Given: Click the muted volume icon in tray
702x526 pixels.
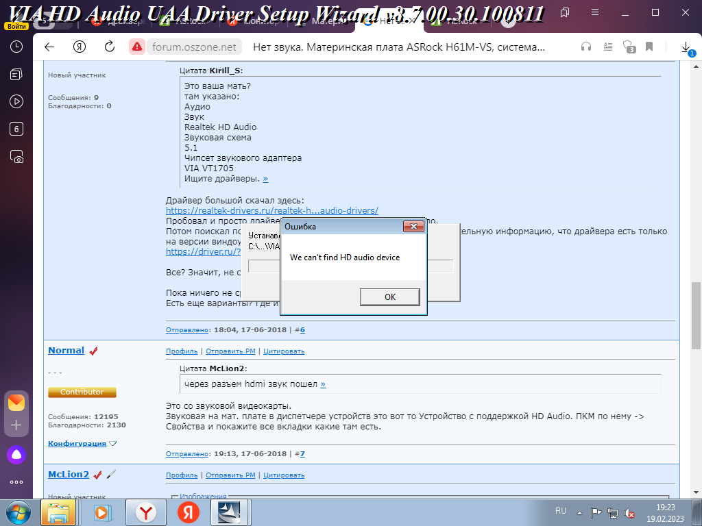Looking at the screenshot, I should (x=629, y=512).
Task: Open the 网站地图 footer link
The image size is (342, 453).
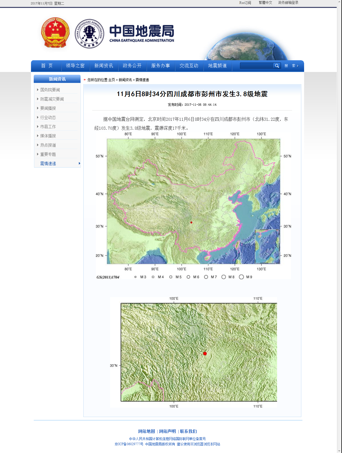Action: 146,431
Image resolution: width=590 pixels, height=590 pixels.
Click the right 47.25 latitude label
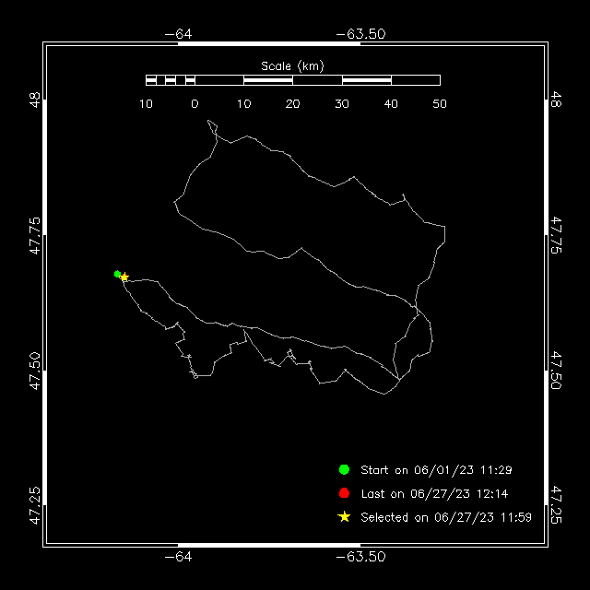(556, 505)
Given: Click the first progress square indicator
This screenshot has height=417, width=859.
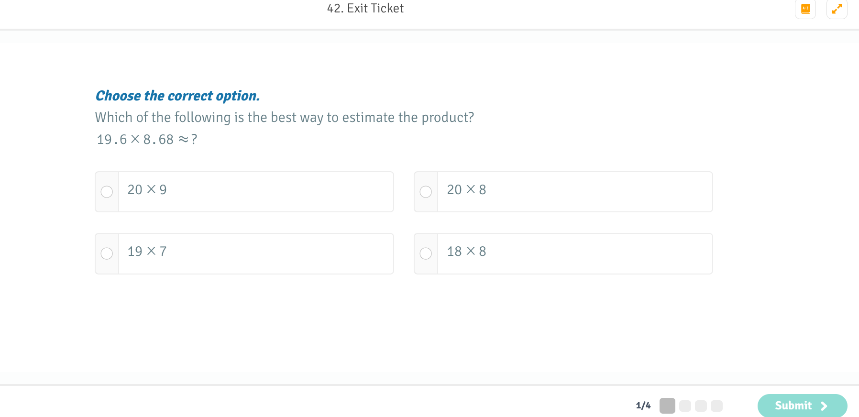Looking at the screenshot, I should coord(667,406).
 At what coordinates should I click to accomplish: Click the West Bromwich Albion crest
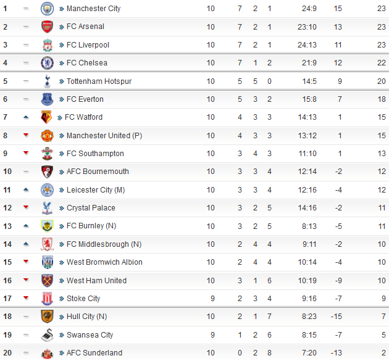coord(47,262)
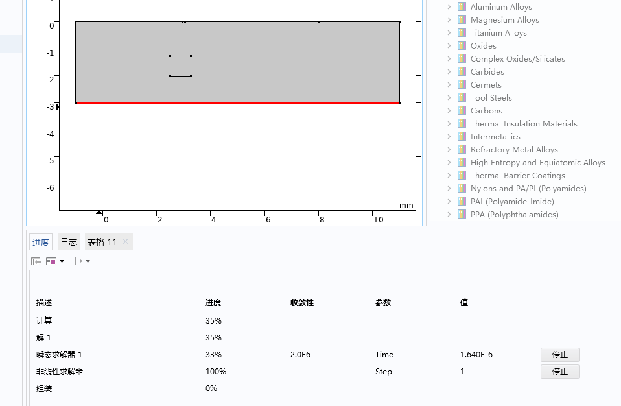Switch to the 日志 tab
The image size is (621, 406).
pyautogui.click(x=68, y=242)
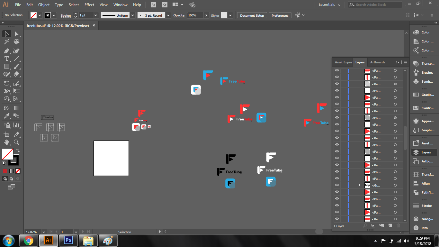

* * *

Activity:
Write everything in the records out exactly, apart from the pictures.

Answer box:
Given: Click the muted volume icon in tray
702x526 pixels.
Looking at the screenshot, I should (x=629, y=512).
Task: Open the 网站地图 footer link
The image size is (342, 453).
Action: 146,431
Image resolution: width=590 pixels, height=590 pixels.
Click the right 47.25 latitude label
(556, 505)
Given: Click the first progress square indicator
This screenshot has height=417, width=859.
Looking at the screenshot, I should coord(667,406).
 At what coordinates should I click to accomplish: Click the West Bromwich Albion crest
coord(47,262)
Switch to the 日志 tab
The image size is (621, 406).
pyautogui.click(x=68, y=242)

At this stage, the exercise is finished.